В тусклом свете раннего утра Вася увидел толпу людей, ей не видно было конца. Люди, люди — сколько хватал глаз, они шли из города мимо заключенных. Вася не сразу понял, что поразило его. Хмурые, темные лица? Опущенные головы, согнутые спины? Нет! Молчание. Шли дети, женщины, старики — и молчали. Слышался топот ног, время от времени в морозном воздухе отчетливо раздавался крик:

— Пошевеливайся! Не отставай!

Но ни отклика, ни слова в толпе. Сотни народа — и глухое, тяжелое молчание. Толпа текла мимо, и Вася, подавшись вперед, пытался перехватить чей-нибудь взгляд, но люди шли, не глядя по сторонам. Только один без шапки, в круглых очках, озирался, словно надеялся кого-то увидеть, словно ждал помощи.
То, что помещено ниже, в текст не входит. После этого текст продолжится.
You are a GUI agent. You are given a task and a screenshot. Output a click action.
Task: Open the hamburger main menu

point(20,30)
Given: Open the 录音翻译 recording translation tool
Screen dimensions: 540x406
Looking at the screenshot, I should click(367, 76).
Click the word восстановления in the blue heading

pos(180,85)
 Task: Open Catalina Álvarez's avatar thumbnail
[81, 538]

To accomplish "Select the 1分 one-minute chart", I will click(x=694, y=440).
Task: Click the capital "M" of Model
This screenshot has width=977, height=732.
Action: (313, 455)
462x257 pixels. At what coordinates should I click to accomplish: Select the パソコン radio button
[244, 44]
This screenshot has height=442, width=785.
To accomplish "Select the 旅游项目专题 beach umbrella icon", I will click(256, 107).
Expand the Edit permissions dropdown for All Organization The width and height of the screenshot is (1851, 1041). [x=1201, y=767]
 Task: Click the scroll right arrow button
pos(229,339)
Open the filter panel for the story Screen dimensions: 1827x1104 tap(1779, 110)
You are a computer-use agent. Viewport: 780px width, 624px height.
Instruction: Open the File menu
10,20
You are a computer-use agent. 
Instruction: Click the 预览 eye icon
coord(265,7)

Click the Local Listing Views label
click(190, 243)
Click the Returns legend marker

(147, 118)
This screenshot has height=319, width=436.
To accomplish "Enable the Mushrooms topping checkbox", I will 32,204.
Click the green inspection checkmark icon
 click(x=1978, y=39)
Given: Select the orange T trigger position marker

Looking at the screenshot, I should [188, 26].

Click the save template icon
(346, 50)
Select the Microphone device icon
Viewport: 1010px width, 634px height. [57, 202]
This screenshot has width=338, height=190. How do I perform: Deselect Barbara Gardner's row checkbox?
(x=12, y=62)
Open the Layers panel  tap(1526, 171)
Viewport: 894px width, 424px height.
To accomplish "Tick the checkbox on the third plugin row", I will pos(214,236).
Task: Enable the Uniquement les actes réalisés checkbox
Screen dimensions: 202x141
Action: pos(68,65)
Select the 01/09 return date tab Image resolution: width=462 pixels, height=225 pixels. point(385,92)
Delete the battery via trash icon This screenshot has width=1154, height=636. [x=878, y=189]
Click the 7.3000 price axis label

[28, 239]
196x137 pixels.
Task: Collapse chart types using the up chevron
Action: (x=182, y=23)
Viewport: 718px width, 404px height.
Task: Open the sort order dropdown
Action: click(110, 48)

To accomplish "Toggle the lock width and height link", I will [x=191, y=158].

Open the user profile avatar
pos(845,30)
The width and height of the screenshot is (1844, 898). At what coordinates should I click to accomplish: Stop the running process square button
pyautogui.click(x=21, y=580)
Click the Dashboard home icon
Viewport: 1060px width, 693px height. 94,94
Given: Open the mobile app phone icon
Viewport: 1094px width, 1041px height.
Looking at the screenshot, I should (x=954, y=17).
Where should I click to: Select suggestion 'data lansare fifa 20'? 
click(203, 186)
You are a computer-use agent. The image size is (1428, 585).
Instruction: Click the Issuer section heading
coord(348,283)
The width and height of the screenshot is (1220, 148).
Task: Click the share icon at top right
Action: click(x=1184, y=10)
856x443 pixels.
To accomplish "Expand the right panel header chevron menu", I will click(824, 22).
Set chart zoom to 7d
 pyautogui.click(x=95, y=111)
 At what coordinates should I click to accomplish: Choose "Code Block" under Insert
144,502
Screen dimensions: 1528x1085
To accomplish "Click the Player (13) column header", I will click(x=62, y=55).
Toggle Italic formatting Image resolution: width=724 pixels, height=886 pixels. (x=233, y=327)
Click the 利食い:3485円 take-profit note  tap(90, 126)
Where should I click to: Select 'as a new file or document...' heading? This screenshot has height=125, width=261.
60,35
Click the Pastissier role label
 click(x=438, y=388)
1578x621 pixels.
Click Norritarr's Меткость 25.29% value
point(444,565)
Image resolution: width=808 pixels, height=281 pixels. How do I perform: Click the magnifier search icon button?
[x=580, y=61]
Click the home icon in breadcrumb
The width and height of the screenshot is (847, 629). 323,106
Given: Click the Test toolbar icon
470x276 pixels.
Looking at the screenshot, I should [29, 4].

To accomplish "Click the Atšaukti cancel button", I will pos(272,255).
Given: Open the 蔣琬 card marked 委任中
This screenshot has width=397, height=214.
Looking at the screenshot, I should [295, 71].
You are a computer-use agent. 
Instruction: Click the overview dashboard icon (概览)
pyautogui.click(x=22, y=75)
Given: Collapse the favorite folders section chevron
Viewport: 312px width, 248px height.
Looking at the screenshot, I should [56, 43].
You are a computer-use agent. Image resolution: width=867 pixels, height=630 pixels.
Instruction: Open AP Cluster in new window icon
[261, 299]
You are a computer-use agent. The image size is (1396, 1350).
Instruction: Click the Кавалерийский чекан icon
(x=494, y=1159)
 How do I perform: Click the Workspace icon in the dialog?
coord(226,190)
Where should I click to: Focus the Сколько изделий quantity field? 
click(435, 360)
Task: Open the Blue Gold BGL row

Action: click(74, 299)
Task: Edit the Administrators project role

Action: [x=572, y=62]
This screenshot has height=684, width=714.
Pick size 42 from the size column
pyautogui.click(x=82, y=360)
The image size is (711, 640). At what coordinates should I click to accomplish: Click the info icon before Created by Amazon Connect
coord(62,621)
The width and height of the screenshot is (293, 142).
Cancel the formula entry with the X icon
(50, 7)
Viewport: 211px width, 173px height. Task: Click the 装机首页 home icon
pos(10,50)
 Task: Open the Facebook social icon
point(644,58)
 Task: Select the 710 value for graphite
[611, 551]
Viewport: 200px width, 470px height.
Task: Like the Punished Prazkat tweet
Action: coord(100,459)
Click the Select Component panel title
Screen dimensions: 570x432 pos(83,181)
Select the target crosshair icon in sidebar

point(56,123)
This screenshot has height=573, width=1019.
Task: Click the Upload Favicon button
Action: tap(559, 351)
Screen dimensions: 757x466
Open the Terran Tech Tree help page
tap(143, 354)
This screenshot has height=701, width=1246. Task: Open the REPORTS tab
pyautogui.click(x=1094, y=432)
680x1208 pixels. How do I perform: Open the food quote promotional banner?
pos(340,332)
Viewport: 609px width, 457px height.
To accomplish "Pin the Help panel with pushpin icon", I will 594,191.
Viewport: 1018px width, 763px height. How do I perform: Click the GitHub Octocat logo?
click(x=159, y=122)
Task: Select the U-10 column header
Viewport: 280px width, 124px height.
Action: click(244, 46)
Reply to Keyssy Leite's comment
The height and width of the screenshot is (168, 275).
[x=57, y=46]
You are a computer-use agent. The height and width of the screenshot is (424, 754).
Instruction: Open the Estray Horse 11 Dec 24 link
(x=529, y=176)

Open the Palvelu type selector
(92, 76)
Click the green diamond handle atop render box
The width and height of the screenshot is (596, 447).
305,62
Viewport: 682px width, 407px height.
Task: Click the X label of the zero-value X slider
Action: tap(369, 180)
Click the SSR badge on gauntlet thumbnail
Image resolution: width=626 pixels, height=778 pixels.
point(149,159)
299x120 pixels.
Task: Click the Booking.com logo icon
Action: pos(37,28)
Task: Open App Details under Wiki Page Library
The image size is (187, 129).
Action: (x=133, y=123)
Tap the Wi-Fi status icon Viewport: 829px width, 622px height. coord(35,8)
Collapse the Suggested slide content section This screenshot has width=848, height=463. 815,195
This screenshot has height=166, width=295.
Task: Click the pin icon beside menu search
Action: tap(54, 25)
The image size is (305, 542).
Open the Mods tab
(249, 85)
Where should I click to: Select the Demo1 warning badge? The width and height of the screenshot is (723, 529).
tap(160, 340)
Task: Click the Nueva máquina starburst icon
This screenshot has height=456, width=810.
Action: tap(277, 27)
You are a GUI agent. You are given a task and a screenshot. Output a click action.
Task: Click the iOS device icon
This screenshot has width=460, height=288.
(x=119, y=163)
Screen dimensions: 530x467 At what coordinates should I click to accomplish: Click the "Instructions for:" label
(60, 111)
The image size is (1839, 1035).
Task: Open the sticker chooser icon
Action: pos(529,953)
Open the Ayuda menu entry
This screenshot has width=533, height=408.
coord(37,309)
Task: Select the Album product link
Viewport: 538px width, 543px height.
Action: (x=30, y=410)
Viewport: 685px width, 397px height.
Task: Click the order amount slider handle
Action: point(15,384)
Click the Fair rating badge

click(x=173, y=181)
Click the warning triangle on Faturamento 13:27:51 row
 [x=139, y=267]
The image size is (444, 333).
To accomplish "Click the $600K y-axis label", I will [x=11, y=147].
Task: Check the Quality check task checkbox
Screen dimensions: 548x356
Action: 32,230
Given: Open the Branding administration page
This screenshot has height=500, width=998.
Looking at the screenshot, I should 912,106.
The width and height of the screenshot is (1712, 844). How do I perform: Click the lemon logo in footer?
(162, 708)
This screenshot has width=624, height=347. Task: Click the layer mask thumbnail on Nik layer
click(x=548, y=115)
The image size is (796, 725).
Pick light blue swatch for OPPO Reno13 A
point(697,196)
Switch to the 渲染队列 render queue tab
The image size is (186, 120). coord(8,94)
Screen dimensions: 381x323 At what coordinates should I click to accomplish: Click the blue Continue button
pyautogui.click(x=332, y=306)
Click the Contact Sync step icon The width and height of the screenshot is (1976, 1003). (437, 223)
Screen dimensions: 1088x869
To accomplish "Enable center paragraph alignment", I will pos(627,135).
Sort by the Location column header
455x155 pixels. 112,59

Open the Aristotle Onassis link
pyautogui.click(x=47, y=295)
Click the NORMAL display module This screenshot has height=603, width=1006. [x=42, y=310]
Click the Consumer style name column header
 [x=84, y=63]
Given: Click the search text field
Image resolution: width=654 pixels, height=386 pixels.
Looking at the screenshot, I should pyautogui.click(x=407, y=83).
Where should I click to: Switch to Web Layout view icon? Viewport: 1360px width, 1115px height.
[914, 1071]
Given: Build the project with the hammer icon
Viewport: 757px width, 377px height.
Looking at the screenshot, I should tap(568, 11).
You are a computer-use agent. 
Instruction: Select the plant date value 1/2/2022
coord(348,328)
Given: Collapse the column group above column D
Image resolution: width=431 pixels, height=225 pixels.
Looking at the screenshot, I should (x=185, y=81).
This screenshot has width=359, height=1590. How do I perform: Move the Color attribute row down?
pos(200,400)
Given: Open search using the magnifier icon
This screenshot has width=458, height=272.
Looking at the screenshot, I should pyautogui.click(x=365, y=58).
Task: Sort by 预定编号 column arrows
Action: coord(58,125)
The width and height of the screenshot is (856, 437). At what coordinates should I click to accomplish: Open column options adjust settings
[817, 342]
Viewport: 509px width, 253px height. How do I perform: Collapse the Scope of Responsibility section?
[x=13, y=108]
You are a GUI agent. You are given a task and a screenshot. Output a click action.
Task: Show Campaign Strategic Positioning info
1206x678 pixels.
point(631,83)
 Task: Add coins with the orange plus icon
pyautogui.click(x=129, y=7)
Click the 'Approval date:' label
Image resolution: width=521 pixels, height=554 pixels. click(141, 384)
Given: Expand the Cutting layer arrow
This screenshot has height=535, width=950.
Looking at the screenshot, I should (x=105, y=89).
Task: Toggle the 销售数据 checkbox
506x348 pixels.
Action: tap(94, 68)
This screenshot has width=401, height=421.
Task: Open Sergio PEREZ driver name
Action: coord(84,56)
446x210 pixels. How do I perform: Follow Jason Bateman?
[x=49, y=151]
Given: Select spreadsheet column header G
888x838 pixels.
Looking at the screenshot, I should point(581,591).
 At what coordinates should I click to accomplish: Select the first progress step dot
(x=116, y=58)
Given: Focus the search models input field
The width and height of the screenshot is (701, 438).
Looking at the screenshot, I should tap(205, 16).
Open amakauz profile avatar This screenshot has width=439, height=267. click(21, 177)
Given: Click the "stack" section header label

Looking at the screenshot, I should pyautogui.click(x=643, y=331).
Вася глядел в затылки тех, что шли в последнем ряду. Старуха крепко держала за руку мальчика лет десяти, молодая женщина несла на руках маленькую девочку. «Куда их? — думал Вася. — Угоняют в Германию? В другой город? Зачем, зачем?»

И вдруг где-то вдалеке, там, куда прошли передние, раздались выстрелы. И женщина, державшая на руках ребенка, бросилась бежать. Васе показалось, будто она бежит к нему, он рванулся вперед и увидел, как солдат выхватил девочку из рук матери. Тотчас раздался выстрел, женщина упала, а девочка билась в руках у фашиста и кричала:

— Не надо! Не надо!

Вася кинулся к ней, но кто-то схватил его за руку, он упал и потерял сознание.


Что это — сон или явь? Старый учитель прикладывает руку к каменной стене, потом к Васиному лбу. Рука у него легкая, прохладная, и Вася говорит:

— Еще…

А вот какой-то совсем незнакомый человек. Он склонился над Васей, у него очень светлые, словно заиндевевшие, волосы, брови, ресницы.

— Тиф! — говорит он, потом громко бранит немецкого солдата, который стоит на пороге открытой двери.

Где встречался Вася с этим светловолосым, синеглазым человеком?

Мысли были юркие — появятся и тотчас исчезнут, будто хвостом вильнут. Он ничего не мог додумать до конца, и это мучило, как боль. Иногда хотелось плакать от бессилия и усталости. А иногда казалось, что вновь и вновь видит тот же сон: будто лежит он на постели в михеевской кухне, а мать сидит рядом. Да, она рядом, а голос ее звучит откуда-то издалека: «Что у тебя болит, сынок?»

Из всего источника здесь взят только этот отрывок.